Altogether, city taxpayers have paid more than $8.72 million since 2006 to keep both Buffalo Valley and Pine Oaks Golf Course operational. It would cost another $2 million in tax dollars over the next decade alone to keep Buffalo Valley afloat.
Johnson City purchased Buffalo Valley in 1994 during the peak of golf’s popularity. Since that time, golf has seen a steady decline in the number of rounds played.
Consultants have told city leaders there are simply more golf courses in this area than there are golfers. As a result, the Johnson City market is about 20 percent oversupplied with golf courses.
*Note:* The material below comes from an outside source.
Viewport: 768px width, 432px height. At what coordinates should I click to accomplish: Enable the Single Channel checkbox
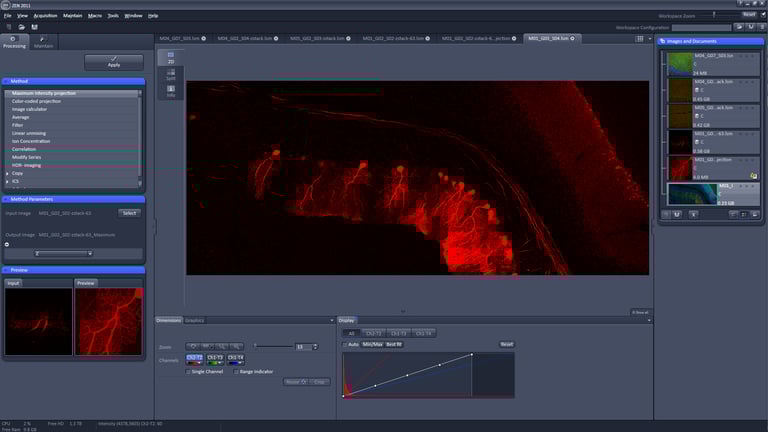point(189,371)
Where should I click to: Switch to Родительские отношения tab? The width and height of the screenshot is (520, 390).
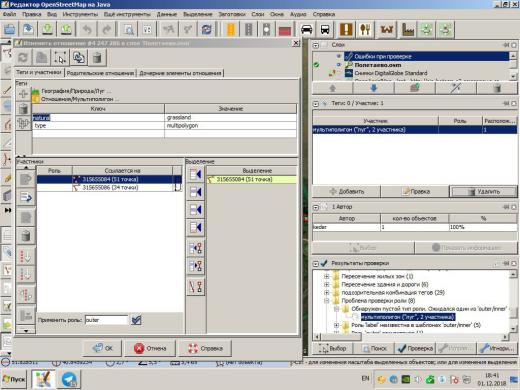[x=100, y=73]
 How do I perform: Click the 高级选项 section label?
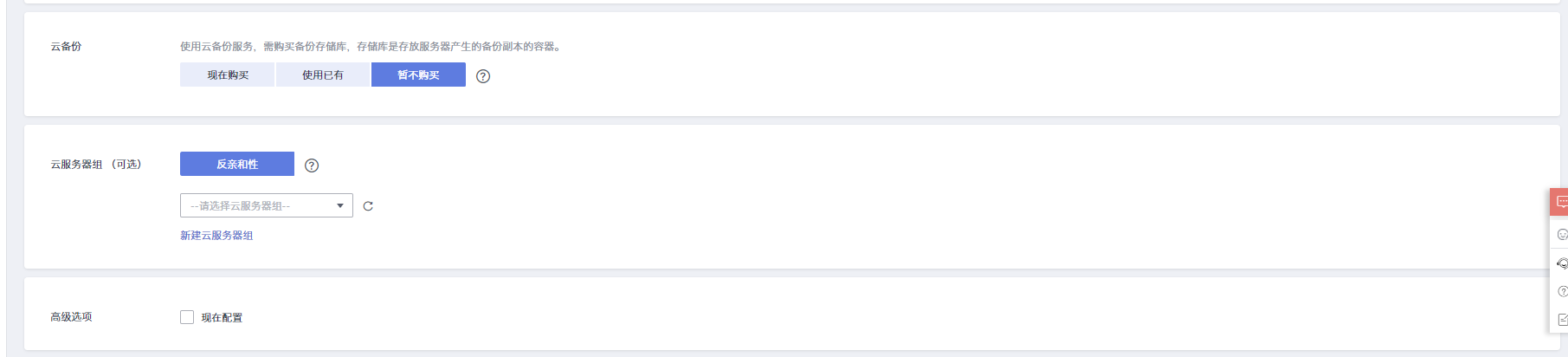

With golf courses not generating the kind of revenues they were expected to 20 years ago, many local governments are backing redevelopments that turn putting greens into shopping centers and gated communities. These projects generally produce more tax revenues for local governments than do golf courses.
Johnson City officials put out a call for possible buyers of its two municipal golf courses in 2008. That effort failed to generate any interest in purchasing Buffalo Valley or Pine Oaks and was soon abandoned.
And a recent proposal to turn Buffalo Valley into a soccer complex also failed to gain traction among city leaders.
Meanwhile, Jim Keegan, a golf course consultant, says Johnson City “is transferring $622,000 out of the general fund to support golf.”
While it’s true the goal of many public services, such as libraries and parks, is not necessarily to turn a profit, it’s also true that such programs should not become such a drain on the budget that they rob other important services of needed tax dollars. Johnson City simply can’t afford to operate two municipal golf courses.